BEGIN Supplied data
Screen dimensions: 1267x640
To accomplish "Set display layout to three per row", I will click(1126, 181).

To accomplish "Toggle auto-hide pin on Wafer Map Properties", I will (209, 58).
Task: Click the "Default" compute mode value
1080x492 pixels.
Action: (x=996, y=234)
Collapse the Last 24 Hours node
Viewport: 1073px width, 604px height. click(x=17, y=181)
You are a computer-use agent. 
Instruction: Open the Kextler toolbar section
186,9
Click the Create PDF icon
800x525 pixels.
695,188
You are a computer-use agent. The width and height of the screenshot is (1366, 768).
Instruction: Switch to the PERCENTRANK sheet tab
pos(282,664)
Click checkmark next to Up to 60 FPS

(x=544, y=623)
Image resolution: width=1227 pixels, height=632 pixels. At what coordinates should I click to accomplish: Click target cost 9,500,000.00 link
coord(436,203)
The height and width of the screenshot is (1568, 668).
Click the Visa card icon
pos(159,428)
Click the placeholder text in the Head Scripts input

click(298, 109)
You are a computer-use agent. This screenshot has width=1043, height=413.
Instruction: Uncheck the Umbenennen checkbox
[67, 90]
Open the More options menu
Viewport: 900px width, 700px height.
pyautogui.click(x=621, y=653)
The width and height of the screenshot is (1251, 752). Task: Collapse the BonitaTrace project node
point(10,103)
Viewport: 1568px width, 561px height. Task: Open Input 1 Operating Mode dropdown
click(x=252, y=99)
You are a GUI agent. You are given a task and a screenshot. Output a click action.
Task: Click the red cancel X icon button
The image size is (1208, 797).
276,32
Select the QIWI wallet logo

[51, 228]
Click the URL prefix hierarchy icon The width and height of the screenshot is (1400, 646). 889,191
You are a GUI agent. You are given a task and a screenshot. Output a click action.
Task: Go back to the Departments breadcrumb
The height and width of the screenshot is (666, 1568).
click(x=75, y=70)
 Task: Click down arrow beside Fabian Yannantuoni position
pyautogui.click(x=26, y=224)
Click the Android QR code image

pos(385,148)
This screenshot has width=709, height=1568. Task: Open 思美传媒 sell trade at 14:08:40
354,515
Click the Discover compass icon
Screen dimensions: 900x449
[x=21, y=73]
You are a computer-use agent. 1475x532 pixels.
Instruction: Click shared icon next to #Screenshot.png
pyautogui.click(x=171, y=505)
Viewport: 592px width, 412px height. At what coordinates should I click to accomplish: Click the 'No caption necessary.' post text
END Supplied data
[Instructions for the task] Write the entries again, exactly as they stand.

[Answer to the exercise]
Screen dimensions: 1267x640
To accomplish "Set display layout to three per row", I will click(1126, 181).

To accomplish "Toggle auto-hide pin on Wafer Map Properties", I will (209, 58).
Task: Click the "Default" compute mode value
1080x492 pixels.
Action: (x=996, y=234)
Collapse the Last 24 Hours node
Viewport: 1073px width, 604px height. click(x=17, y=181)
You are a computer-use agent. 
Instruction: Open the Kextler toolbar section
186,9
Click the Create PDF icon
800x525 pixels.
695,188
You are a computer-use agent. The width and height of the screenshot is (1366, 768).
Instruction: Switch to the PERCENTRANK sheet tab
pos(282,664)
Click checkmark next to Up to 60 FPS

(x=544, y=623)
Image resolution: width=1227 pixels, height=632 pixels. At what coordinates should I click to accomplish: Click target cost 9,500,000.00 link
coord(436,203)
The height and width of the screenshot is (1568, 668).
Click the Visa card icon
pos(159,428)
Click the placeholder text in the Head Scripts input

click(298, 109)
You are a computer-use agent. This screenshot has width=1043, height=413.
Instruction: Uncheck the Umbenennen checkbox
[67, 90]
Open the More options menu
Viewport: 900px width, 700px height.
pyautogui.click(x=621, y=653)
The width and height of the screenshot is (1251, 752). Task: Collapse the BonitaTrace project node
point(10,103)
Viewport: 1568px width, 561px height. Task: Open Input 1 Operating Mode dropdown
click(x=252, y=99)
You are a GUI agent. You are given a task and a screenshot. Output a click action.
Task: Click the red cancel X icon button
The image size is (1208, 797).
276,32
Select the QIWI wallet logo

[51, 228]
Click the URL prefix hierarchy icon The width and height of the screenshot is (1400, 646). 889,191
You are a GUI agent. You are given a task and a screenshot. Output a click action.
Task: Go back to the Departments breadcrumb
The height and width of the screenshot is (666, 1568).
click(x=75, y=70)
 Task: Click down arrow beside Fabian Yannantuoni position
pyautogui.click(x=26, y=224)
Click the Android QR code image

pos(385,148)
This screenshot has width=709, height=1568. Task: Open 思美传媒 sell trade at 14:08:40
354,515
Click the Discover compass icon
Screen dimensions: 900x449
[x=21, y=73]
You are a computer-use agent. 1475x532 pixels.
Instruction: Click shared icon next to #Screenshot.png
pyautogui.click(x=171, y=505)
Viewport: 592px width, 412px height. At what coordinates should I click to accomplish: Click the 'No caption necessary.' post text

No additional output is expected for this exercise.